In the dark times

These days, when I can’t plug a gap in my memory with a quick Google, it genuinely frustrates me. A couple of these black spots in my mind have been with me for a long time.

I spent several years (admittedly not solidly) trying to remember the name of a sci-fi cartoon series I’d been obsessed with as a kid – though I did finally cross that one off the list.

I’ve never yet worked out what the show (or film?) was that featured a snowy landscape, and a terrible woman screaming, and some powerful objects, possibly including a glove… see what I mean? It’s un-Googleable. I remember it freaked me out tremendously, and I kept insisting on watching the next one and then being unable to sleep, before eventually accepting I should probably give up.

The other one, which I was put in mind of by my discovery that Young American Bodies was back on, was an independent Australian movie (I think, on both counts) about a young female college student with dark hair and glasses.
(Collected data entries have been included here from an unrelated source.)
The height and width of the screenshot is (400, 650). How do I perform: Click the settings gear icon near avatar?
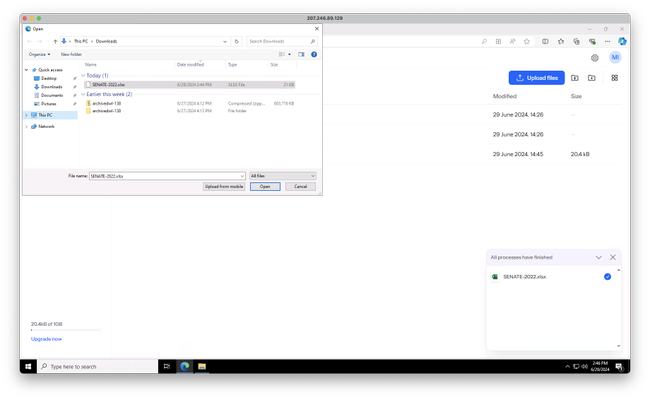tap(594, 58)
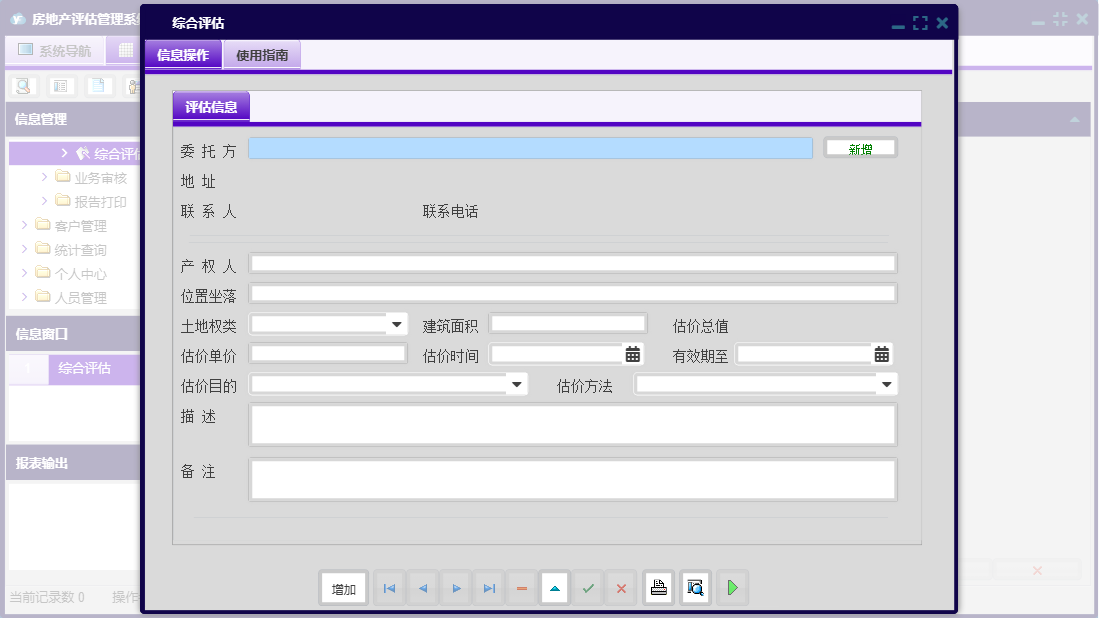Select the previous-record arrow icon
The width and height of the screenshot is (1099, 618).
coord(422,588)
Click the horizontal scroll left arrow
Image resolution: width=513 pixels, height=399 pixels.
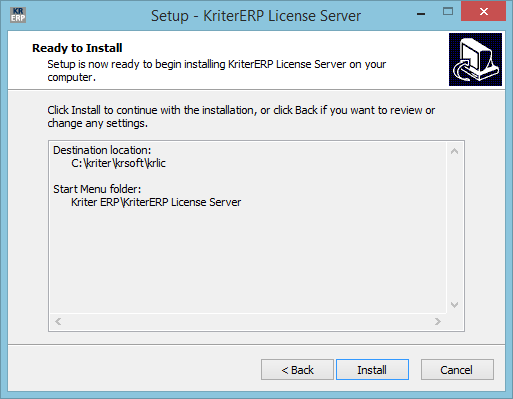point(58,321)
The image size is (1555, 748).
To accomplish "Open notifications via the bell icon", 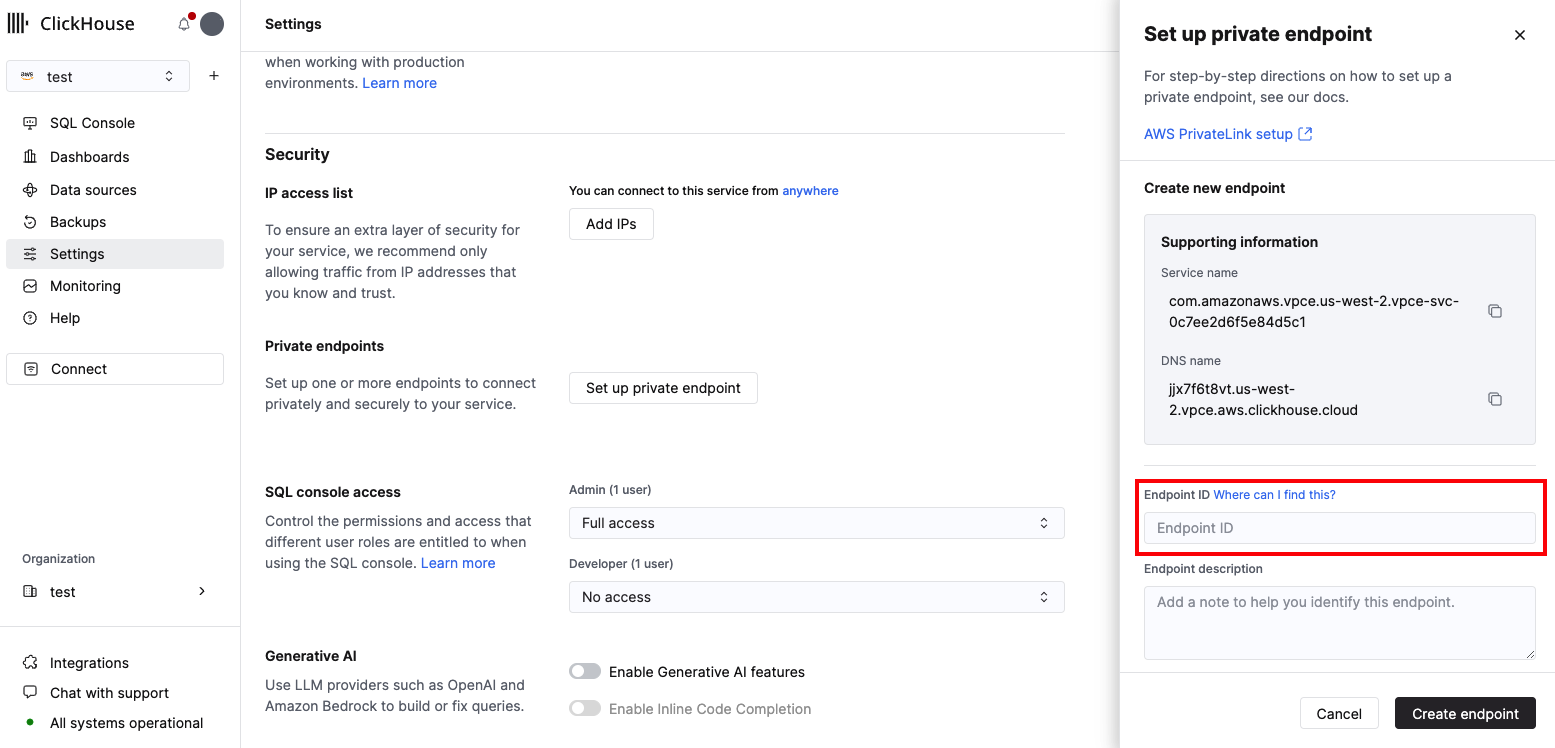I will click(x=184, y=23).

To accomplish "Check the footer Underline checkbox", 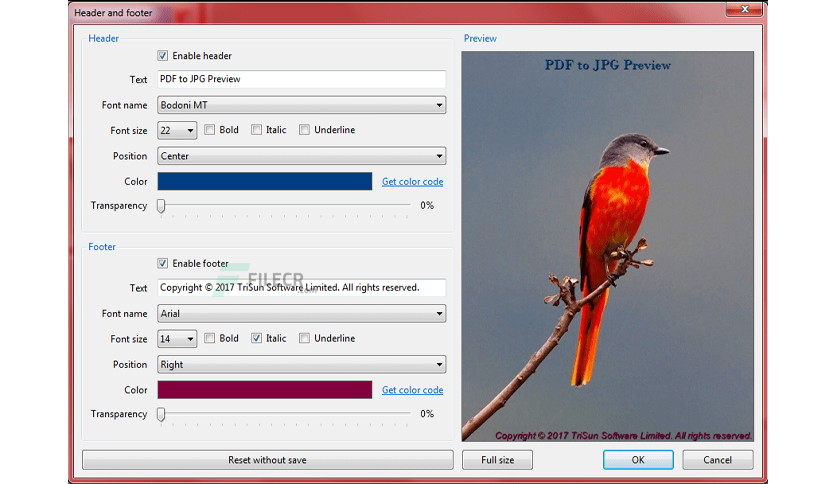I will tap(304, 338).
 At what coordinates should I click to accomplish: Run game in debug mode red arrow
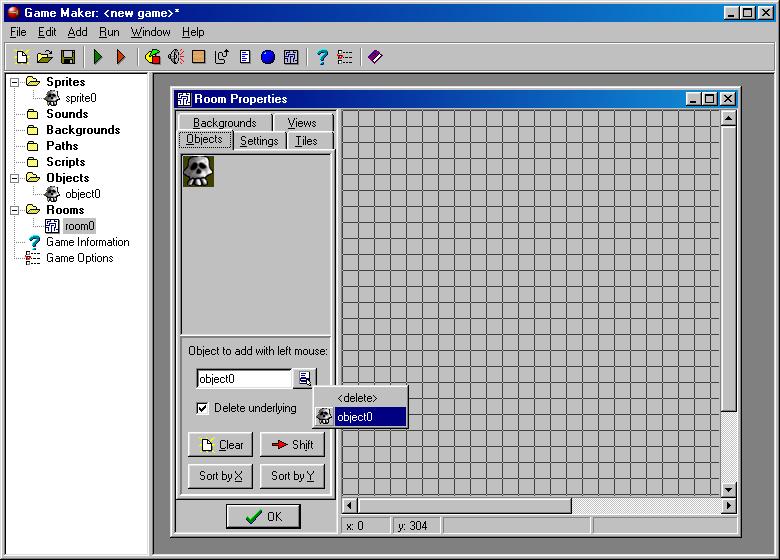pos(121,57)
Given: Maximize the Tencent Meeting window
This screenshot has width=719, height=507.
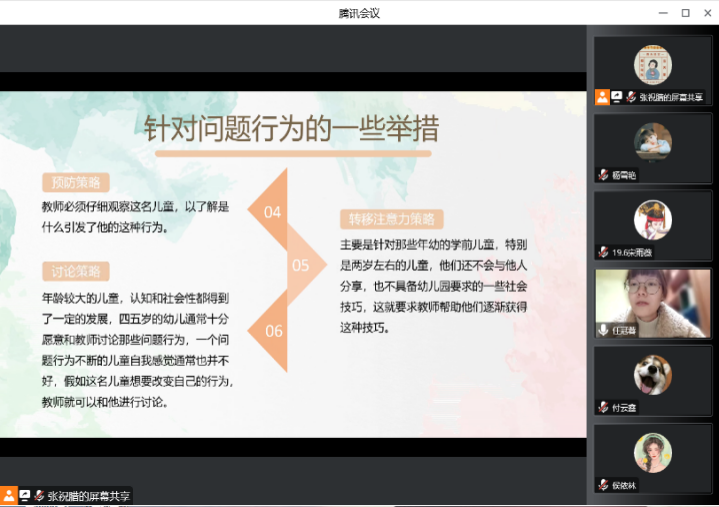Looking at the screenshot, I should point(685,13).
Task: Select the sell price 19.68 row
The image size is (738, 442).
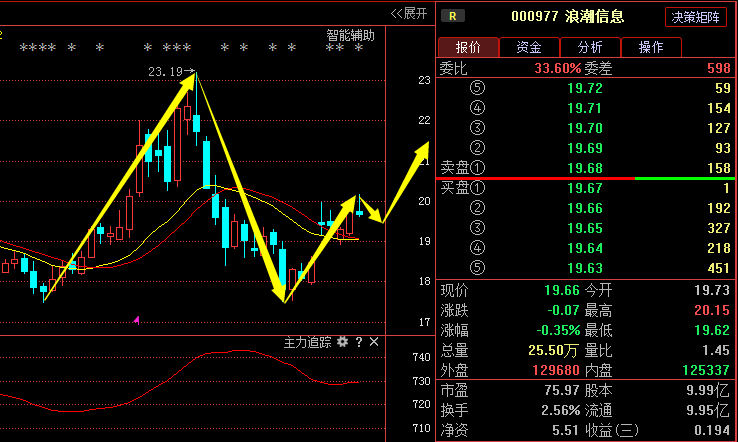Action: click(x=585, y=167)
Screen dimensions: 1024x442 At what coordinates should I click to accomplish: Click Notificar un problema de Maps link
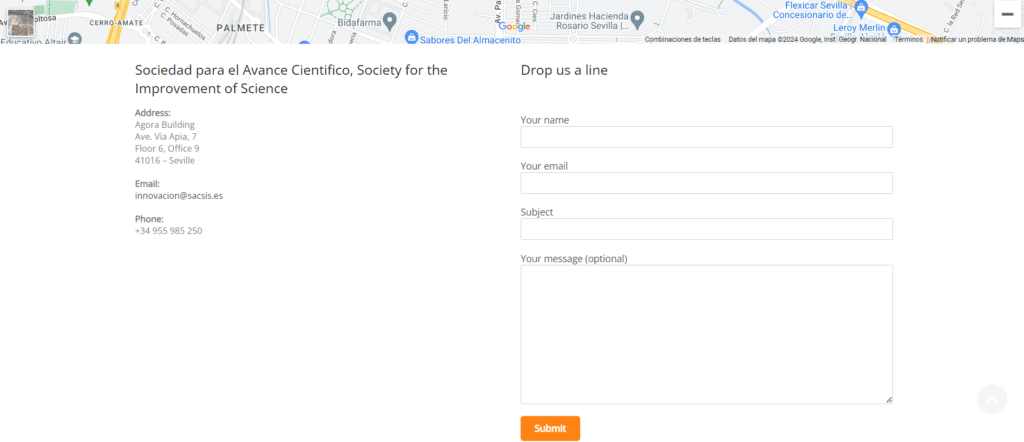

I remember a scene where she lay on the grass with her friends, possibly smoking a joint, and I remember that she was sent repeatedly from one side of the uni to the other by two lecturers who kept referring her back to the other one. And I remember liking it, a lot, though as I would have been around 12 or 13 when I saw it the world it presented would have seemed impossibly exotic and exciting – so that may not be a particularly objective viewpoint.

I think it’s quite likely that it was one of the late-night films they used to show on Channel 4, back when their post-bedtime output was an absolute treasure trove of cult movies and weirdo comedies. That kind of thing is still around on the Web, but I loved that there was a weird time of night when you just tuned in to see something you’d never seen before. When the weirdness eventually died down around 3am, I’d tune the aerial on my ancient television – so ancient that I often had to wave the metal hoop around to get any kind of a signal – desperately trying to find something of a similar calibre, but by then it would just be Teletext, and news reports. Normal service had resumed.